* RECORDED INFORMATION:

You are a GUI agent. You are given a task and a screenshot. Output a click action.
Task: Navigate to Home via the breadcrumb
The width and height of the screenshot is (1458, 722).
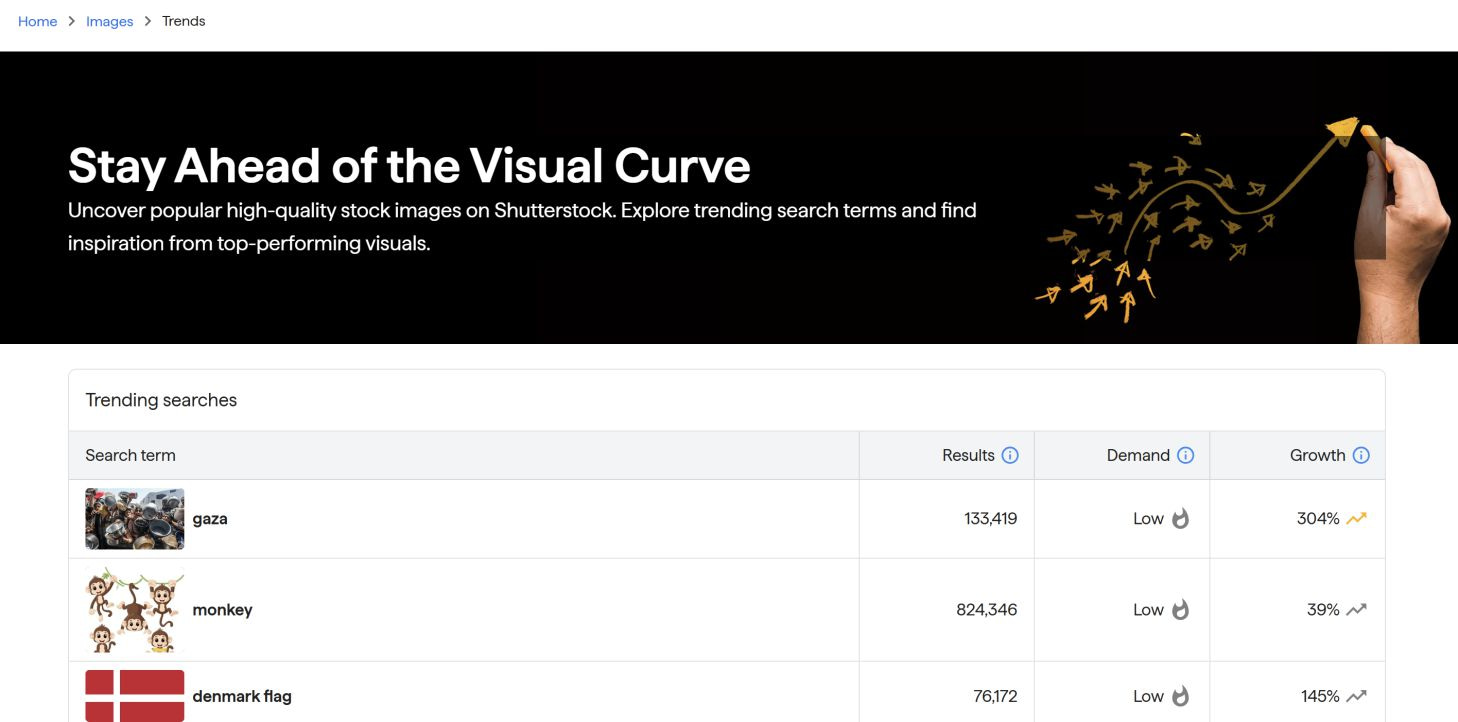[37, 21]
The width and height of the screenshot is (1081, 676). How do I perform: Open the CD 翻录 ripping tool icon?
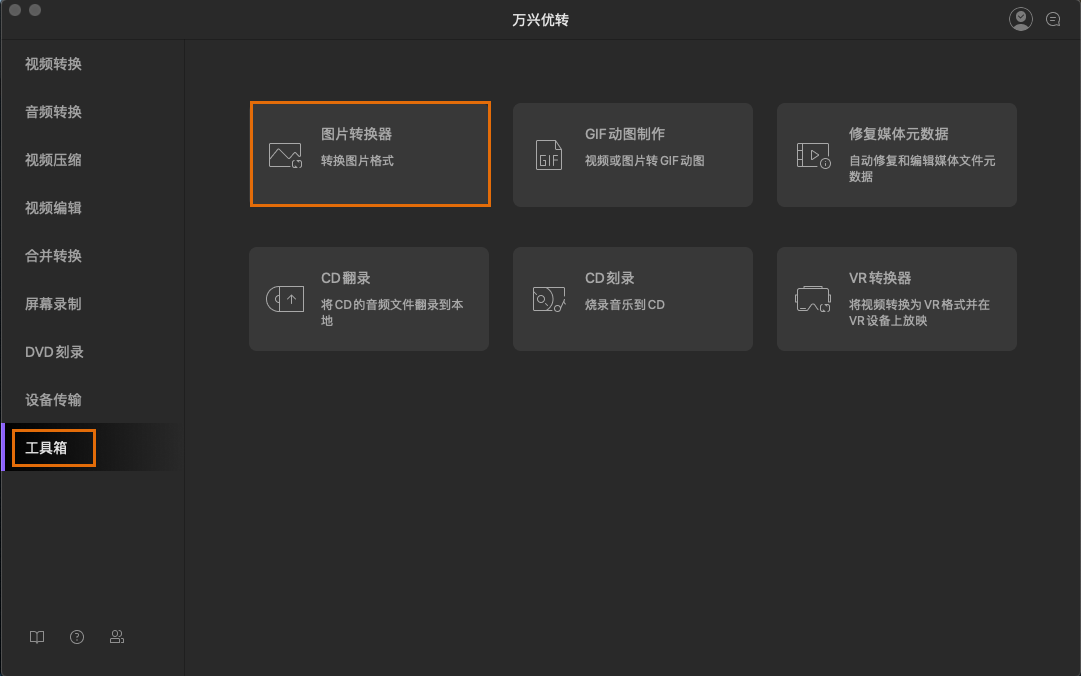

* WHAT THE TASK ASKS: Copy the material shown above in full and exactly. Skip the pictures.

* TASK RESULT:
You are a GUI agent. You are given a task and a screenshot. Output a click action.
Task: Navigate to Home via the breadcrumb
The width and height of the screenshot is (1458, 722).
[37, 21]
The width and height of the screenshot is (1081, 676). How do I perform: Open the CD 翻录 ripping tool icon?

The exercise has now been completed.